Now remember, this is a Wall Street Journal writer with access to an incredible network of contacts and research. This was not a casual retail investor sitting at home with pedestrian internet search skills and no industry contacts. You would expect that finding the current price for Africa’s main brand of crude for a Wall Street Journal writer would be a simple internet search or phone call away.
You would be wrong.

The price charts.

21 Replies to “The Oil Information Cartel Is Broken”

  1. I suppose that we should thank the lobby groups the Feds and the provincial governments for the Canadian discount that keeps our oil prices down. I did not realize that the differential worked like it does.
    Now I am really pissed at how much we get raped at the pumps.

  2. Why should any private for profit company have to provide pricing info for ‘free’ to the market place. Potentially it could put their companies at risk competitively. I doubt getting the current crude price for the top dozen global players is much of a challenge.
    Ultimately, other than for short trades, why would any retail investor need ‘real time’ pricing? If I want ‘investable’ market info or have someone manage my portfolio I have to pay.
    None story IMHO.

  3. Does anyone know how that discount on Canadian crude compares to the discount on Bakken crude, back when it all was carried by rail? Seems huge.

  4. While the point being made is informative, it isn’t news. Which is the root problem: modern news is the dumbed down distillation done by ‘journalists’ who both believe that their readership would not understand and loose interest; and who increasingly are more interested in “putting context” (i.e. their own political slant) in what they write. Oilprice.com (and sites like Kate’s) are the the response: places you can go to get behind the headlines and find the source documents.
    The other thing that you learn by following Oilprice.com every day (as I have since it was started) is just how complicated and interlinked the business of energy is; Jim Stafford’s real achievement is to make this so clear and put it out where the public can see it. Those who harp about the price at the pump are oblivious to the miracle that has anything at the pump at all; let alone the plentifully and inexpensive energy source that we all take way too much for granted. That the price is so variegated and fluctuates by the second across the globe is evidence of competition and free enterprise at work; not the opposite. I doubt if many of the readers here would want the price of gasoline set by a government board with a dozen or so well-connected Liberals (appointed by a drama coach) supported by millions of dollars of bureaucracy, setting a monthly price that looked more to their master’s voice than anything else.
    Oh, but wait, that is what we are getting by stealth, and in spades.
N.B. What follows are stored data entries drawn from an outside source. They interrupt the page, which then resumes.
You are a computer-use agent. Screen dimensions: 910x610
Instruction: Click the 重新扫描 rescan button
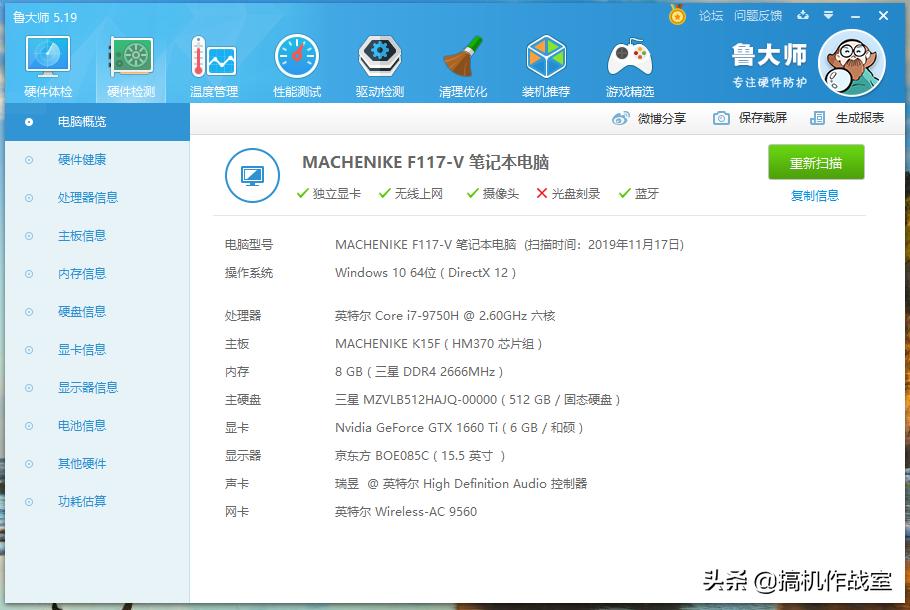(x=815, y=162)
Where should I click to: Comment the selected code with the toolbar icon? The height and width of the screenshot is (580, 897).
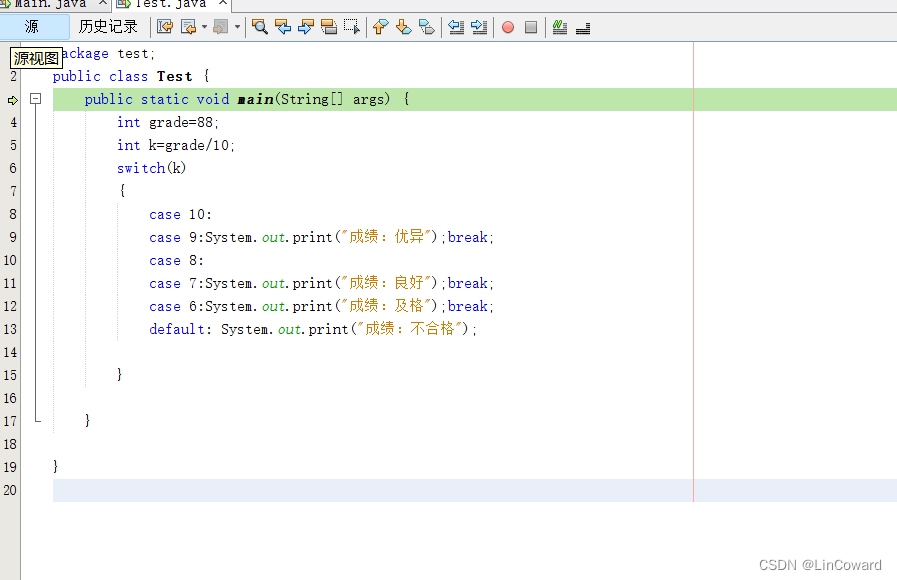[x=559, y=27]
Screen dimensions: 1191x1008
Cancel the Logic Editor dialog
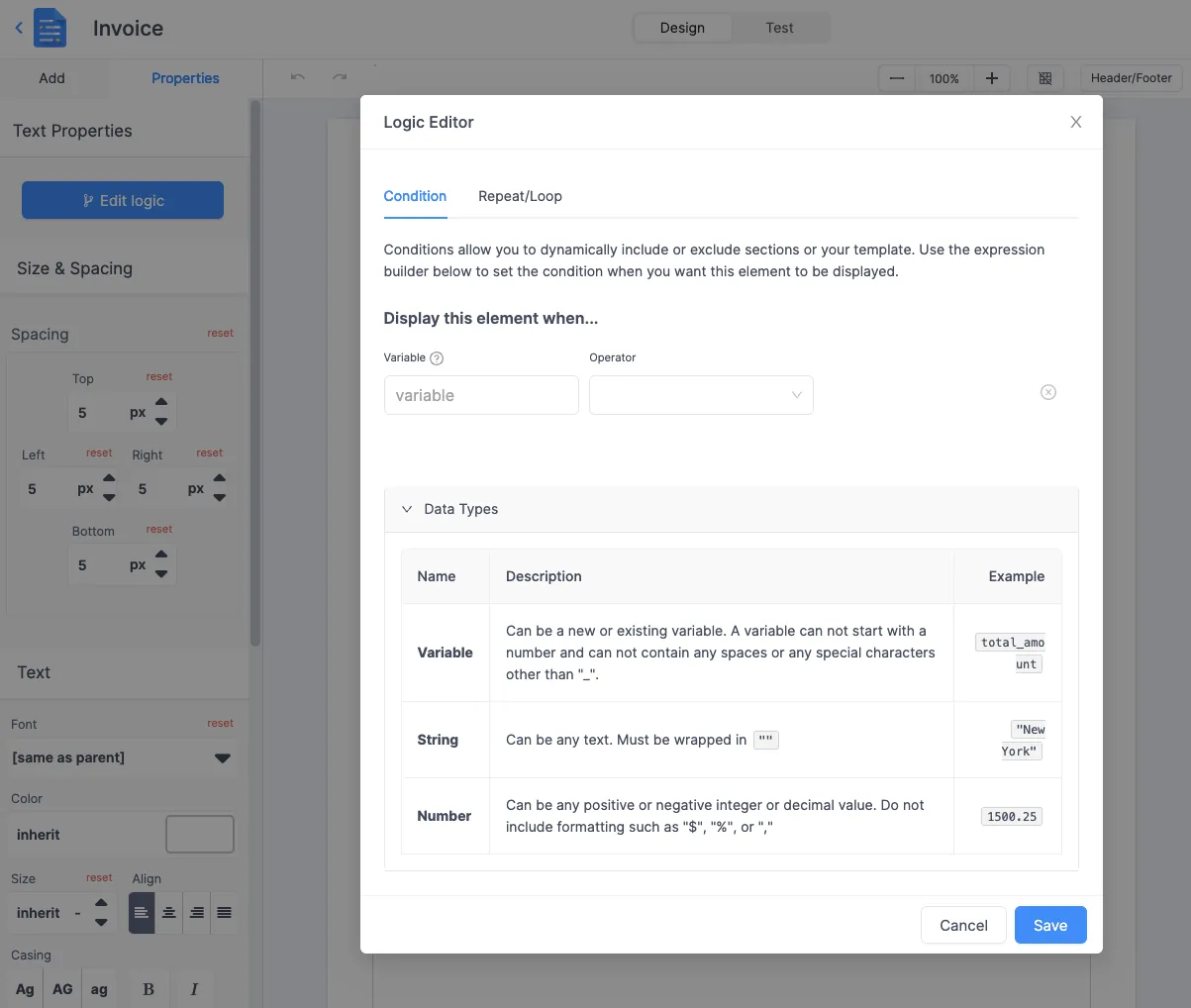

Let me predict how this will end: a crisis at the pumps is not the price going up a dime; it is finding the tanks dry. The NEP is back, and this time it is highly likely that at some point people are going to be freezing in the dark.

  5. Help me understand the wild variation in oil prices, then. I am genuinely confused by the massive INCREASES in Middle Eastern Oil (bottom of the page) relative to all others. I can “imagine” multiple reasons for the worldwide variations in price … but I don’t know for sure.

  6. Some time ago I tried to find out where Eastern Canada’s gasoline came from. It took me days reading government and industry links to find out that Ontario and east’s gasoline is refined from North Sea and Algerian sourced oil. Not Alberta. On top of that the 3 I could research… Brent, WTI and the Saudi Basket, were priced differently and the difference being substantial. Added to this was that western oil was trading at a discount on the Chicago stock exchange and it made me wonder. Reading the charts, it seems Canadian oil is well below market average. Thus restricting business, personal and government taxation revenues.
    I’m putting this link to prices on my favorite list. If for no other reason that this information just doesn’t exist anywhere else on the internet.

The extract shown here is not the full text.